Bernard was born Jessie Shirley Ravitch on June 8, 1903, in Minneapolis, Minnesota, the third of four children of Jewish Romanian immigrants David and Bessie Kanter Ravitch. She attended the University of Minnesota, where she earned a B.A. in Sociology in 1923 and an M.A. the following year with a thesis on Changes of Attitudes of Jews in the First and Second Generation. While at the University of Minnesota, Bernard also worked as a research assistant for sociologist and future American Sociological Association President Luther Lee Bernard, known as LLB, who became her husband in 1925. Several factors caused tensions in the marriage from the start: LLB was 21 years older than Bernard, and he was not Jewish, which caused Jessie's family to reject her. The marriage also hindered Bernard to develop her own career as she followed her husband to his different teaching positions. The couple finally settled down at Washington University in St. Louis in 1929. Jessie started to work on a Ph.D. there, which she obtained in 1935. In the late 1930s, she briefly separated from her husband and worked as a social science analyst for the U.S. Bureau of Labor Statistics in Washington, D.C. In 1940, however, Bernard gave up this job to start her teaching career at Lindenwood College for Women, St. Charles, MO, and eventually returned to her husband. In 1947, both LLB and Jessie were appointed at Pennsylvania State University. The couple had three children and remained together until LLB's death in 1951, when their third child was only six months old. Bernard retired from teaching in 1964, but that was hardly the end of her career. Of the 14 books that she authored, 10 were written after her retirement, and these are generally considered her most influential and classic works.

Challenging Institutions

The encounter with the feminist movement was crucial for Bernard and, as she put it, made her see the world in a different way. After reading Betty Friedan's The Feminine Mystique (1963), Bernard realized that her life, characterized by single parenting and the difficult balancing of motherhood and work, qualified her as a feminist. The analysis of women's roles in a male-dominated society and the limited opportunities for women became her main line of enquiry. Bernard's later key books include The Sex Game: Communication Between the Sexes (1968), Women and the Public Interest (1971), The Future of Marriage (1972), The Sociology of Community (1973), The Future of Motherhood (1974), and The Female World (1980).

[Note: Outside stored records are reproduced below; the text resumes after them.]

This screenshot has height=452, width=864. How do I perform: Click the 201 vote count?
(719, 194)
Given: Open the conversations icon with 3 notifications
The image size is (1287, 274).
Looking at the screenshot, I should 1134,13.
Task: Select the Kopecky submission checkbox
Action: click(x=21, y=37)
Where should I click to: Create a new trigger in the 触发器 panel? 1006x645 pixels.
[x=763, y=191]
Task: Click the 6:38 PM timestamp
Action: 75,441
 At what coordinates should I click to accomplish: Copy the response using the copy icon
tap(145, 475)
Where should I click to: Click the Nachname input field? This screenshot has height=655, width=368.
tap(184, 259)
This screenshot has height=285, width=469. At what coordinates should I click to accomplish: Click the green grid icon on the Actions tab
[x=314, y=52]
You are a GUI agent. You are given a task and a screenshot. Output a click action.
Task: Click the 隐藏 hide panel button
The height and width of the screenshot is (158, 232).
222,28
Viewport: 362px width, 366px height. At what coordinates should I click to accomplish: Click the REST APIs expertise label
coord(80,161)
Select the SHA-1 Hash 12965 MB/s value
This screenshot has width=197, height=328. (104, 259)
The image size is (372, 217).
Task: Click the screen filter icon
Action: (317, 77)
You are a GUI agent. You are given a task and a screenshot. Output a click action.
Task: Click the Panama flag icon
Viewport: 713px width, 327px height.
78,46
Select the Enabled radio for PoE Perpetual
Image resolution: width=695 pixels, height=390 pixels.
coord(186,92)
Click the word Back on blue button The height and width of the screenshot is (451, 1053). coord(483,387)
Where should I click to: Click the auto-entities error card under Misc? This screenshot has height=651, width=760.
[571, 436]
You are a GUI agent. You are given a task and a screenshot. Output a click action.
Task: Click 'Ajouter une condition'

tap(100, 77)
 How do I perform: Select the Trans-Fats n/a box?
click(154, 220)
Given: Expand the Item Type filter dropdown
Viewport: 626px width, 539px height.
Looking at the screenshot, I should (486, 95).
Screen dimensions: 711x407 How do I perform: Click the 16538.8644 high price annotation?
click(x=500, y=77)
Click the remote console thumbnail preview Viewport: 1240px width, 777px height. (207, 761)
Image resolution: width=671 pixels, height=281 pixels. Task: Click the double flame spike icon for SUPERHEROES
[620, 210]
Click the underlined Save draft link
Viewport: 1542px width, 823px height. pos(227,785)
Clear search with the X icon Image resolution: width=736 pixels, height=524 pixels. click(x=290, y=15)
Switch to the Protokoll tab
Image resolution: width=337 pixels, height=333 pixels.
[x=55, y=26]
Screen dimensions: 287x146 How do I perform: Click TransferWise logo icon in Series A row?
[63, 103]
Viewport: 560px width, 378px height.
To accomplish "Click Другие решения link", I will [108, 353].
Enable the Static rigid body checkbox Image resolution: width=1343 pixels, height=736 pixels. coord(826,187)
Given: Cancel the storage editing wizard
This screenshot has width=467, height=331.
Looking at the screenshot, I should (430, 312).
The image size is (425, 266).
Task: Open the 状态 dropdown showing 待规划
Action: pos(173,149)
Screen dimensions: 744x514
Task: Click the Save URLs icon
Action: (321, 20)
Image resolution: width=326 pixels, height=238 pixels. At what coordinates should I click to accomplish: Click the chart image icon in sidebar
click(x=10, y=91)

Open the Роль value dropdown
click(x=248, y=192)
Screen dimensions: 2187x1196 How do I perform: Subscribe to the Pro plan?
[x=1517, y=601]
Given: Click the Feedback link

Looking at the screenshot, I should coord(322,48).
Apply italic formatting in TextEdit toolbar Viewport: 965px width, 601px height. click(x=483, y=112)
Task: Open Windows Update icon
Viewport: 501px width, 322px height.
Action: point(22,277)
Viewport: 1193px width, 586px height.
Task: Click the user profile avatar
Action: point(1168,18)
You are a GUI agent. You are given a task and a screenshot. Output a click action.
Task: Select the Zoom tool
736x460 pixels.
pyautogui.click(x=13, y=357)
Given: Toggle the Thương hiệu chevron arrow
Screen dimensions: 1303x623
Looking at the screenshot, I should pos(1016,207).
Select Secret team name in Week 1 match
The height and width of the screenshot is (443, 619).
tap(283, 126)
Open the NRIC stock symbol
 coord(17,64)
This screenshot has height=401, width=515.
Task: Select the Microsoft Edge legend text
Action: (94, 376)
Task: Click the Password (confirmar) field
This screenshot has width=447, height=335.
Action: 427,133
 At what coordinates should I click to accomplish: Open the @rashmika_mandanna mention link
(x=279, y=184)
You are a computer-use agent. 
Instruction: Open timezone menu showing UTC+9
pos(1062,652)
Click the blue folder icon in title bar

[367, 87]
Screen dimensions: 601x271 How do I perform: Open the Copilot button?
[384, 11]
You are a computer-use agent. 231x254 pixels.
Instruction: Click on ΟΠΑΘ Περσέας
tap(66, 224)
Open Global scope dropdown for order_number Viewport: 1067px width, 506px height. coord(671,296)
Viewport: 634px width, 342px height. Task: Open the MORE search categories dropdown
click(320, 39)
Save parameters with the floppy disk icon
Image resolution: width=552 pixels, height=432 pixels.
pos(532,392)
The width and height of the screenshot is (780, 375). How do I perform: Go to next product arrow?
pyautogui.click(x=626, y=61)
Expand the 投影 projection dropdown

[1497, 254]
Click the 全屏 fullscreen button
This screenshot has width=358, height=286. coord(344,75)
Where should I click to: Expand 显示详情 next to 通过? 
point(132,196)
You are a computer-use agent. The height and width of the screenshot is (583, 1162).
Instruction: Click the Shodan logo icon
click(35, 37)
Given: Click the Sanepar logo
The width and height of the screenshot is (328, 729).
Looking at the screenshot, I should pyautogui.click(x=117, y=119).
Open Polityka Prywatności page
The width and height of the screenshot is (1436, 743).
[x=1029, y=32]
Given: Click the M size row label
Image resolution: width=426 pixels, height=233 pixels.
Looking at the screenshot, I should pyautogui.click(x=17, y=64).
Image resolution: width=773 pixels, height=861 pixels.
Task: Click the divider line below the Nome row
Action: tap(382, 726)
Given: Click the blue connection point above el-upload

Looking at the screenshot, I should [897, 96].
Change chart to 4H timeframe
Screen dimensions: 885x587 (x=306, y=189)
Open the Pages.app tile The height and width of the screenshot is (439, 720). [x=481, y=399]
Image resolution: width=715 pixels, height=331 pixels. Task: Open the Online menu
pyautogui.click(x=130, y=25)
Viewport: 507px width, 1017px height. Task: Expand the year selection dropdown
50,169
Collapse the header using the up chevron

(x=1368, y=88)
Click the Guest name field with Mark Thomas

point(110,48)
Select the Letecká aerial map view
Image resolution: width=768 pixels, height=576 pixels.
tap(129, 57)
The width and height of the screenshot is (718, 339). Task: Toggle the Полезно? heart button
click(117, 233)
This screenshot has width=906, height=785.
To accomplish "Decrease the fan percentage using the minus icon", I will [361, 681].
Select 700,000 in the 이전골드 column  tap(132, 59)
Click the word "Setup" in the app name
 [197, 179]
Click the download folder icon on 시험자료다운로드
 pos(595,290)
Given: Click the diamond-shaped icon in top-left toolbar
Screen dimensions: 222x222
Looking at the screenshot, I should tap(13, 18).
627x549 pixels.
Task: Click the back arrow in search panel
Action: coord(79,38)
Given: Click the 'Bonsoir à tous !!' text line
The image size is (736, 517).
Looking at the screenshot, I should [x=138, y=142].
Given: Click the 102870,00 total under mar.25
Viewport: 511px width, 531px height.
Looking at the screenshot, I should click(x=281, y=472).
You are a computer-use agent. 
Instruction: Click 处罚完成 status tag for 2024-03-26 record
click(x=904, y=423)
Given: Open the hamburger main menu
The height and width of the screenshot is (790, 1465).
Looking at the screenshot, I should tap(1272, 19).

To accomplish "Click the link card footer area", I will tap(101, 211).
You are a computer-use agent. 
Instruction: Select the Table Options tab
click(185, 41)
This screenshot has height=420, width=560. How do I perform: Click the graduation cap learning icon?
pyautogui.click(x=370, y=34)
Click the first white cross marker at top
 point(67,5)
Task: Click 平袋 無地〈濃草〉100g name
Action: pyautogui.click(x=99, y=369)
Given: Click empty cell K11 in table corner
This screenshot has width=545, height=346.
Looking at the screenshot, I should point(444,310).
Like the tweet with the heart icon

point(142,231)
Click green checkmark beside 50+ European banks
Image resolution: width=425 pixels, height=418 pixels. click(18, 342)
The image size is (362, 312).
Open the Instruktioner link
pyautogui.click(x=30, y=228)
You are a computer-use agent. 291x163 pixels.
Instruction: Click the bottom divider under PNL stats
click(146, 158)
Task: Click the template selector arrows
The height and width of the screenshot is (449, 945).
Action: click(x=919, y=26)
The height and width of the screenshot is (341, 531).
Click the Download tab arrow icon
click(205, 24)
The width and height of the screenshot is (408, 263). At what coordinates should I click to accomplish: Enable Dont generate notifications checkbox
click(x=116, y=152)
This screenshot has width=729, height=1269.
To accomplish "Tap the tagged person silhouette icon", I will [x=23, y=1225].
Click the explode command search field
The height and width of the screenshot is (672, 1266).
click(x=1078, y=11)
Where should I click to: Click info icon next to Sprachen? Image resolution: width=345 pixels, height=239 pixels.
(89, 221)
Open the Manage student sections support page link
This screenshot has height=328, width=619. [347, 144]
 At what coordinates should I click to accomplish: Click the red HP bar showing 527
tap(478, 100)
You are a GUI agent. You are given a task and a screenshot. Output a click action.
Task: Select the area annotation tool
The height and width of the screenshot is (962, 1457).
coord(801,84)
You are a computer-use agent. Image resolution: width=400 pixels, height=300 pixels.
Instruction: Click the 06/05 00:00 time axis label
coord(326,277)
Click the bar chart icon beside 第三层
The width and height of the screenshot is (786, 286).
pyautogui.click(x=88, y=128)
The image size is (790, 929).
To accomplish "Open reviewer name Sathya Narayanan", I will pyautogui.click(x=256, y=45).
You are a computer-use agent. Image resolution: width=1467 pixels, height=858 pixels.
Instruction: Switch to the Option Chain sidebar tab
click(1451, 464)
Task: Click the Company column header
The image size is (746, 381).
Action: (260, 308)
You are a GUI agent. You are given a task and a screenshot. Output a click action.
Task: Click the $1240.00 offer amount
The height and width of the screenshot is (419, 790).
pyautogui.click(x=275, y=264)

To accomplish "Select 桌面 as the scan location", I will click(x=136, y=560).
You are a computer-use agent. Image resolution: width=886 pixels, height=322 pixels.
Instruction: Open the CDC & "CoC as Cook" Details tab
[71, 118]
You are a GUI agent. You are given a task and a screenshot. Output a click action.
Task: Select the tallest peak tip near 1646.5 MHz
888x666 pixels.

Families and social organization had been a main concern of Bernard's since her early career, but her feminist turn caused her to conceptualize the power imbalance between men and women in the institutions of marriage and motherhood. Thus, she claimed that men and women experienced marriage in a different way, and that the institution benefits more men than women. In addition, in The Future of Motherhood, she claimed that women should reject child caring as their only major activity and should also refuse the isolation “in which they must perform the role of mother, cut off from help, from one another, from the outside world.” Bernard believed feminism should promote an unsentimental idea of motherhood and lead women to the discovery that their lives should not necessarily be centered on mothering.